Kapitel 5

Kann mich eine Ente über den Wannsee tragen?

"Entchen, Entchen,
Da steht Gretel und Hänsel.
Kein Steg und keine Brücke,
Nimm uns auf deinen weißen Rücken."

Am Ende der abenteuerlichen Süßigkeiten-Exkursion von Hänsel und Gretel geraten sie auf dem Heimweg an einen großen See, den Sie nur mit Hilfe einer Ente überqueren können. Die kluge Gretel weiß, dass beide zusammen dem Entchen zu schwer wären, deshalb bringt das gute Tier die beiden Kinder nacheinander über den See.
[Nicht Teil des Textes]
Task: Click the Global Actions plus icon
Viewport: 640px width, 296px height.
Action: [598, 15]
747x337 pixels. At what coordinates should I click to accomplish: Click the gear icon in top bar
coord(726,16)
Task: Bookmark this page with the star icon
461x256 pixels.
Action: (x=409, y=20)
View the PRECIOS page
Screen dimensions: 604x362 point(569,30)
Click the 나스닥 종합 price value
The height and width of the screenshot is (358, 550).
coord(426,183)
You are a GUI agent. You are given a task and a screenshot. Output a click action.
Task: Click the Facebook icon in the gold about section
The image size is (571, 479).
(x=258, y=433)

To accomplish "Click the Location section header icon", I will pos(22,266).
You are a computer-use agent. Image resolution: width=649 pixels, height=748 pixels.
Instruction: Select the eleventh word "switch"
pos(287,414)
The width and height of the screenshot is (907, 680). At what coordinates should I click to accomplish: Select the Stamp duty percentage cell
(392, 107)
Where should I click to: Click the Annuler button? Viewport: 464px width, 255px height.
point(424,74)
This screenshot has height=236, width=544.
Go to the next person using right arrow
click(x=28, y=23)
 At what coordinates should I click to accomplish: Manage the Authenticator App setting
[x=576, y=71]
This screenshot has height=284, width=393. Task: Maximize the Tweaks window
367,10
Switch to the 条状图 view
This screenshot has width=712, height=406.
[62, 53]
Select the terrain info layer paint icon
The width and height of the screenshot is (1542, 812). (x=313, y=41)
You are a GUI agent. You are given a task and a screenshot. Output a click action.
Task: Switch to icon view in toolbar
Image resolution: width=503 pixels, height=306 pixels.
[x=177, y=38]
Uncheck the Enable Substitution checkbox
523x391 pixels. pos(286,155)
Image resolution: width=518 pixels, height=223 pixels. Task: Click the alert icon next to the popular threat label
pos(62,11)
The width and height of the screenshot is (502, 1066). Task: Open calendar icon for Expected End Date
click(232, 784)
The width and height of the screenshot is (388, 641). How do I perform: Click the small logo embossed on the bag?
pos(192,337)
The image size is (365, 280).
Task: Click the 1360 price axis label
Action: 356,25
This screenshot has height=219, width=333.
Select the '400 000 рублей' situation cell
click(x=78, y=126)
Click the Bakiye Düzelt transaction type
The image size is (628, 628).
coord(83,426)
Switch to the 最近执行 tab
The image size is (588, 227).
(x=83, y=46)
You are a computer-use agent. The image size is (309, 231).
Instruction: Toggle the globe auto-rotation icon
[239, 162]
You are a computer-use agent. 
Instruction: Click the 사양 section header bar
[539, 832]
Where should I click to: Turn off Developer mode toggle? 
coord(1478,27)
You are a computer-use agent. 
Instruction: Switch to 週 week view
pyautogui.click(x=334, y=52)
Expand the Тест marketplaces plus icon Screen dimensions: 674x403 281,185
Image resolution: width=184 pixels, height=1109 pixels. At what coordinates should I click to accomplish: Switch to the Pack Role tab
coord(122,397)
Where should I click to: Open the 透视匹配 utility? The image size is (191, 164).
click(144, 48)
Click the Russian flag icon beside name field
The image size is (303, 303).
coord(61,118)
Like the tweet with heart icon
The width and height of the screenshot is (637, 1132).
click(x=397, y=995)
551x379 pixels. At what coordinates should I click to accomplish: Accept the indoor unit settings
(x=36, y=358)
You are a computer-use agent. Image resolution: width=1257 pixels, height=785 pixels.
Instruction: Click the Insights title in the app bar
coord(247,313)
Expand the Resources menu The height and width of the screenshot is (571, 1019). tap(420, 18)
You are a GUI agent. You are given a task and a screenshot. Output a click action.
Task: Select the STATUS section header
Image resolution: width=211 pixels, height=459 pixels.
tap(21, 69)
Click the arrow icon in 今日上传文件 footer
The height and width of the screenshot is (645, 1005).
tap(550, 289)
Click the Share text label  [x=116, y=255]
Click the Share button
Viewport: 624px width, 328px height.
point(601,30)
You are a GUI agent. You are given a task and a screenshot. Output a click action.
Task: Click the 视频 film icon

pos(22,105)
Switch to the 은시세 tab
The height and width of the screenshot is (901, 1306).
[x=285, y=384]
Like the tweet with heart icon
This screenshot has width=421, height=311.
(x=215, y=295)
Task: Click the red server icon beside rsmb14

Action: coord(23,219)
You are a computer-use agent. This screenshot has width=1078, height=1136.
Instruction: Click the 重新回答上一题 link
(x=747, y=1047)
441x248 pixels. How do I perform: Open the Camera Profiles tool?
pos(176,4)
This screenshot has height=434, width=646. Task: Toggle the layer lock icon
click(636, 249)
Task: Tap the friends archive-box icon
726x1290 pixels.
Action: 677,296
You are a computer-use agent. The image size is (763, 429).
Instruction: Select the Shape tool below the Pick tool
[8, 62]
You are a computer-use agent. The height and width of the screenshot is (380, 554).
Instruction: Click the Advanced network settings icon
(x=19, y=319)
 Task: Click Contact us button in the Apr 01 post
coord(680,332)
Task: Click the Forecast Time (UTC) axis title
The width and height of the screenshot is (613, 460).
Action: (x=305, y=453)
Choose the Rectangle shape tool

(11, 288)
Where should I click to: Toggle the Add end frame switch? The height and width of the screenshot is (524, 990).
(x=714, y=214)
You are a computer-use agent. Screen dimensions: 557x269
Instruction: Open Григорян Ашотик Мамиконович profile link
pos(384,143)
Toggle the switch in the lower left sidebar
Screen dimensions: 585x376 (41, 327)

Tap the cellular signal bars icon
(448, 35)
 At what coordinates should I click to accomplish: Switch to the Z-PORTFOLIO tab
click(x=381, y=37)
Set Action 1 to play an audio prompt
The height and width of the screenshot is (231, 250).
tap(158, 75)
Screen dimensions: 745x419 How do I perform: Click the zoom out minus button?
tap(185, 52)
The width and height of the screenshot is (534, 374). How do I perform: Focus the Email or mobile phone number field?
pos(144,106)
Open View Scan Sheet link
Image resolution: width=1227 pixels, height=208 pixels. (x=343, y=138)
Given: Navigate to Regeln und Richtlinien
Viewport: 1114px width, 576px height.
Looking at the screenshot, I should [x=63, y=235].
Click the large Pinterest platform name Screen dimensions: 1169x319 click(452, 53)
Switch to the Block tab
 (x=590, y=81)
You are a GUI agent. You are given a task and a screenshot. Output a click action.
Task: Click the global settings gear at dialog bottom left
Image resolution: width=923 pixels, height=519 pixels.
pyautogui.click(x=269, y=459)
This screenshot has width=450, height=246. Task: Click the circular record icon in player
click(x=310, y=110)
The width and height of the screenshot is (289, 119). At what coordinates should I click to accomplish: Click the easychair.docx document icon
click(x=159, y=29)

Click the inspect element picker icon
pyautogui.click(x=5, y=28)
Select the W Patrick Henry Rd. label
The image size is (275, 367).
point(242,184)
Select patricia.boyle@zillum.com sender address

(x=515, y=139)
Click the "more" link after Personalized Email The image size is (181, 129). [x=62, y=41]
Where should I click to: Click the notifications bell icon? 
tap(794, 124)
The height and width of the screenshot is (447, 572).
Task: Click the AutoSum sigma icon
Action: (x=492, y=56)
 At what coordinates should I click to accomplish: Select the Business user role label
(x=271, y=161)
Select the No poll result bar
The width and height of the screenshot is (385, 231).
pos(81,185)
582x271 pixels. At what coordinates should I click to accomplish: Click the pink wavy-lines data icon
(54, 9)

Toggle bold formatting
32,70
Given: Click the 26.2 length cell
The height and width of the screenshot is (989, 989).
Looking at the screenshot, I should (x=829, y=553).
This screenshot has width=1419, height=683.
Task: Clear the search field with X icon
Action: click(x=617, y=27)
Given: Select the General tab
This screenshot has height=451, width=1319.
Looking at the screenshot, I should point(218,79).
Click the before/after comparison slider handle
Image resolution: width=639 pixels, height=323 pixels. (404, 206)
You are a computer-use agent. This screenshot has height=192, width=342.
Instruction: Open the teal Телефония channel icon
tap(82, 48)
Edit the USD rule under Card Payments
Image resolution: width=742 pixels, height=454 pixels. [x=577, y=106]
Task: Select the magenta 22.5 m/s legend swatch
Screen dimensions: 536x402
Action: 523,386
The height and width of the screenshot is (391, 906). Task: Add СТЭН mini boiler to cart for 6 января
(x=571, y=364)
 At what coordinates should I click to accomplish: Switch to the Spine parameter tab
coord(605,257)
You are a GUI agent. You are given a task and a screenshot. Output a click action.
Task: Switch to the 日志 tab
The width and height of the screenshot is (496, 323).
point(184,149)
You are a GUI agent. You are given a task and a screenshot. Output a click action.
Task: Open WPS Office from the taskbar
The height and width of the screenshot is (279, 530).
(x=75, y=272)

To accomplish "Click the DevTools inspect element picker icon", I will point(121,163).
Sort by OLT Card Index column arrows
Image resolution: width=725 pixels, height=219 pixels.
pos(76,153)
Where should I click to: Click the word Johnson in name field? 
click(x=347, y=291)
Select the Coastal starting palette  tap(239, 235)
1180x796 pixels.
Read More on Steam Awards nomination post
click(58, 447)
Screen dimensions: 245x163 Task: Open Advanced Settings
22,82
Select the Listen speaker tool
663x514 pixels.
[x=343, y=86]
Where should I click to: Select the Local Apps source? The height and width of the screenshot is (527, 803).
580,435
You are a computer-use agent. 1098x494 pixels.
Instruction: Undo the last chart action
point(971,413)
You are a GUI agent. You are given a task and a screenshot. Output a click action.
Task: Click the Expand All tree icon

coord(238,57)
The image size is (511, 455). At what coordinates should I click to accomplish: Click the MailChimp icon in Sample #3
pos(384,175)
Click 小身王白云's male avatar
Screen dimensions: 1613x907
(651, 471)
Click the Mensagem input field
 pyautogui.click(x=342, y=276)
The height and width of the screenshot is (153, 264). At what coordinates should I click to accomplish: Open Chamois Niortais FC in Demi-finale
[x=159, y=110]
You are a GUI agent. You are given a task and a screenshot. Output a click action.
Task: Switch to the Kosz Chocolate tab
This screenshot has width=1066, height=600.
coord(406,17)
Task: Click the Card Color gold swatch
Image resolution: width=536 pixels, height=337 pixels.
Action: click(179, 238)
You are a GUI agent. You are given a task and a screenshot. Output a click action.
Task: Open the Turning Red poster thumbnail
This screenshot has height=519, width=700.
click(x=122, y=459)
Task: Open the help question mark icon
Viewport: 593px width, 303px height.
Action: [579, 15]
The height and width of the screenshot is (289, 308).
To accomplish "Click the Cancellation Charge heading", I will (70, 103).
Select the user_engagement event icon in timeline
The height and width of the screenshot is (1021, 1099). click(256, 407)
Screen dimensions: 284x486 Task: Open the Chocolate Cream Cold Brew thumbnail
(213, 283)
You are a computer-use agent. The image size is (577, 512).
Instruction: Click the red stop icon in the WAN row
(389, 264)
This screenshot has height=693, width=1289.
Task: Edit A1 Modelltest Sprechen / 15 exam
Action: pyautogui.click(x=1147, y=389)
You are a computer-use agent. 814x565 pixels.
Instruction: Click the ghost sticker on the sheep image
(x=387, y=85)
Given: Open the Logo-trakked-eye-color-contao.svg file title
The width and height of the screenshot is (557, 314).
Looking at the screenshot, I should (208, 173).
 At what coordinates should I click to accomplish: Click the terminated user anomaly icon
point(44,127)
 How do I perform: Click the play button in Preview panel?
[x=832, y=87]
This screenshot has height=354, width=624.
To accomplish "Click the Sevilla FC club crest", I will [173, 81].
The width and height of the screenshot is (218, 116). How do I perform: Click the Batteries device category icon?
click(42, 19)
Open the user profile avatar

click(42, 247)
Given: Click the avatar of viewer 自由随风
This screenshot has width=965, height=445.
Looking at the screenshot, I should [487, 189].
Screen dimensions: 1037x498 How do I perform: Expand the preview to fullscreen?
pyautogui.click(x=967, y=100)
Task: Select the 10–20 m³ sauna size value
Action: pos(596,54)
Doch selbst bei einem sehr kleinen Kindchen und einem ausgewachsenen Trompeterschwan - einer sehr großen Art aus der Familie der Entenvögel - ist das tierische Wassertaxi-Szenario fernab der Realität.

Tierischer Auftrieb
Doch ein mysteriöser Fakt bleibt: Warum treiben manche Vögel - wie zum Beispiel die Enten – wie von Geisterhand auf der Wasseroberfläche, während anderes Federvieh in einem See – auch ohne menschliche Last - hoffnungslos ertrinken würde?

Fetter Trick
Das Geheimnis liegt in ihrem Gefieder. Enten plustern ihre Federn so auf, dass sie mit ihrem Körpervolumen leichter werden als das Wasser und deshalb oben schwimmen, wie ein Stück Holz. Außerdem ist jede ihrer Federn mit einem Fettfilm überzogen, der verhindert, dass sich ihr Federkleid mit Wasser vollsaugt und schwer wird. Wer schon einmal mit Kleidung in einen See gesprungen ist, kennt das Gewichtsproblem. Auch die wie Paddel geformten Füße mit ihren Schwimmhäuten machen die Enten zu meisterlichen Schwimmern.

Fazit: Allein bewältigt eine Ente die Entfernung über den Wannsee locker, Menschen bringen ihren ausgeklügelten Fett-Feder-Wasser-Trick allerdings durcheinander!